U.S. corn dominance may be waning due to drought
Asian countries may no longer look toward the United States for its corn needs after a severe drought this past summer shriveled crops and sent corn prices soaring. As a result, the U.S. may be losing its dominance as a corn export powerhouse, according to foreign grain buyers at the Export Exchange industry conference this week in Minneapolis.
Importers from Asia, including South Korea, Taiwan and Japan have been buying feed from South America and producers in the Black Sea region instead of the United States, Reuters reported. It is also reported that China has not purchased any U.S. corn since mid-summer. Projections are that China will not buy any U.S. corn until the spring of 2013 and only if prices are closer to the $6 level, according to the grain buyers at the conference.

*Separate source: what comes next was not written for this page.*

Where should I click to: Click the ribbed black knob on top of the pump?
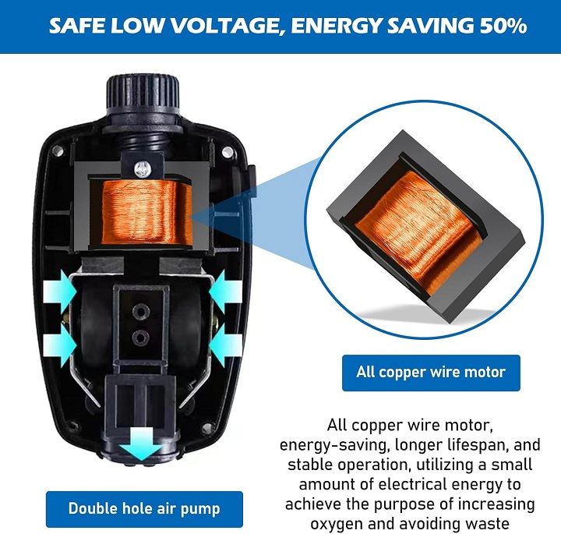[143, 92]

Argentina supplied China with corn for the first time this year as a result of higher priced corn from the United States.
“The floor of competition for U.S. grain production rises every day. This year is a wake-up year for us with the short crop we had,” said Thomas Sleight, president and CEO of the U.S. Grains Council, which hosted the conference.
“I would hope that the U.S. farmer comes back and comes back strong, flexing their competitive muscle. But certainly, the doors have been opened for the other suppliers,” he told Reuters.
The industry is concerned over the shift to South American exporters. Losing Asia’s market share could be a big concern. Brazil and Argentina appear to be making up for the lack of corn supply in the U.S. with bumper crops of their own.
Although traders cite U.S. corn as good quality, they simply cannot afford to make the purchase.